PUBLICADO EM 28 de jul de 2020
COMPARTILHAR COM:

Câmara barra operação de juízes de 1ª instância nas dependências da casa

A Câmara dos Deputados acionou o Supremo Tribunal Federal (STF) para conter as operações de busca e apreensão nos gabinetes dos deputados federais Rejane Dias (PT-PI) e Paulo Pereira da Silva, o Paulinho da Força (Solidariedade-SP), ocorridas neste mês. Material apreendido deve ser entregue ao Supremo

O objetivo é impedir que juízes da primeira instância continuem determinando operações de busca e apreensão em gabinetes de parlamentares e, sobretudo, deixar claro o entendimento de que cabe apenas ao STF determinar medidas cautelares contra parlamentares que possam afetar ou restringir o exercício do mandato.

Desta forma, a Câmara também solicitou que todo o material apreendido pela Polícia Federal nas investigações dos dois parlamentares seja encaminhado ao Supremo.

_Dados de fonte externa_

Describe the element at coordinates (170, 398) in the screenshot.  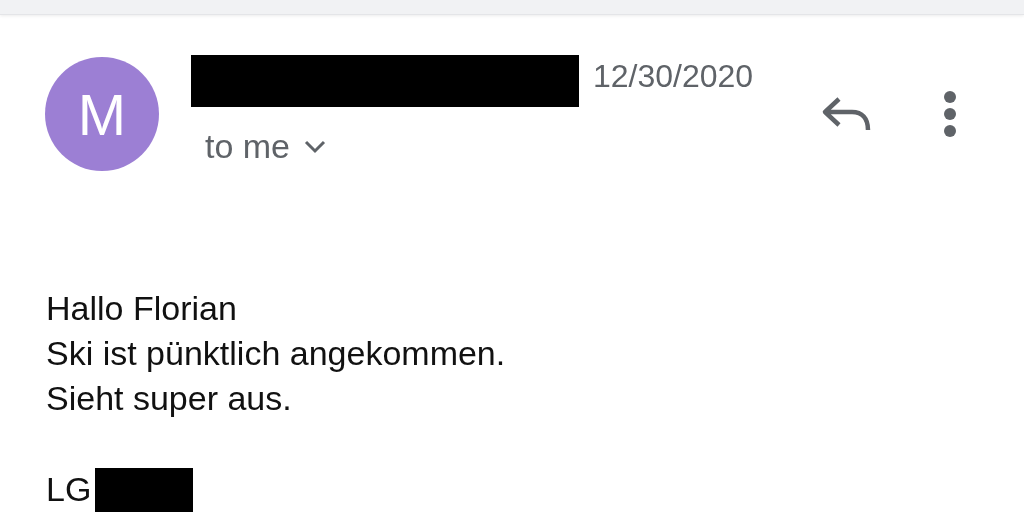
I see `message-line: Sieht super aus.` at that location.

Tal medida resultou da pressão de parlamentares após o presidente do Senado, Davi Alcolumbre (DEM-AP), conseguir suspender a diligência da Polícia Federal, na última terça-feira (21), no gabinete do senador José Serra (PSDB-SP).

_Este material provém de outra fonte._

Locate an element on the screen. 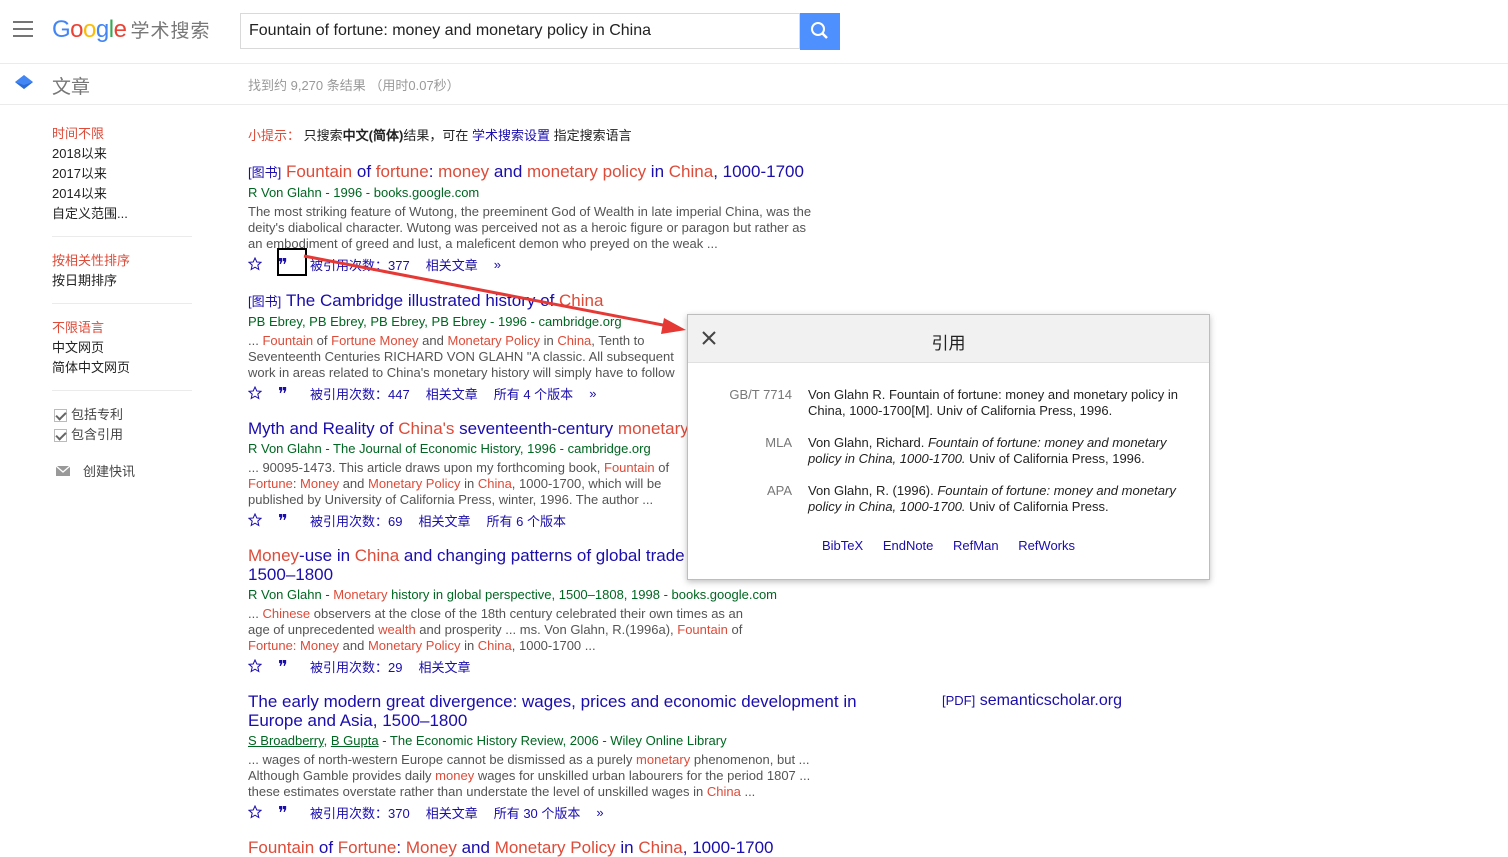 The image size is (1508, 857). citation-style-label: GB/T 7714 is located at coordinates (760, 394).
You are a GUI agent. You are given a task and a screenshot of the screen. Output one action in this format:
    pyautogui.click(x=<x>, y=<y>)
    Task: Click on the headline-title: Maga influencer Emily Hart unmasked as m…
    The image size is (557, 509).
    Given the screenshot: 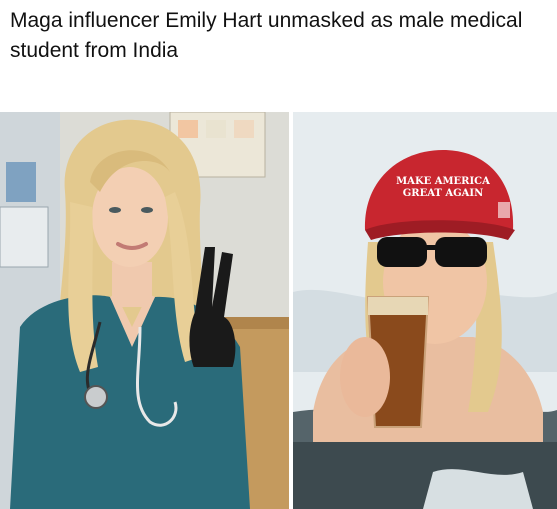 What is the action you would take?
    pyautogui.click(x=280, y=36)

Há duas semanas, agentes da PF cumpriram mandados no gabinete do deputado Paulinho da Força (Solidariedade-SP) em uma operação determinada pela Justiça Eleitoral de São Paulo, a mesma que ordenou as buscas no gabinete de Serra.

Já a ofensiva contra a primeira-dama do Piauí, que teve o aval da ministra Rosa Weber, do STF, investiga suspeita de desvios de recursos da Educação no Estado.  A operação contra a deputada Rejane Dias foi determinada por um juiz de primeira instância. Consultada em razão do envolvimento da deputada, Rosa Weber, segundo a PF, entendeu que o juiz deveria tocar o caso, já que os fatos sob apuração se deram quando Rejane era secretária de Educação do Piauí (entre 2015 a 2018), ou seja, antes de exercer o mandato parlamentar.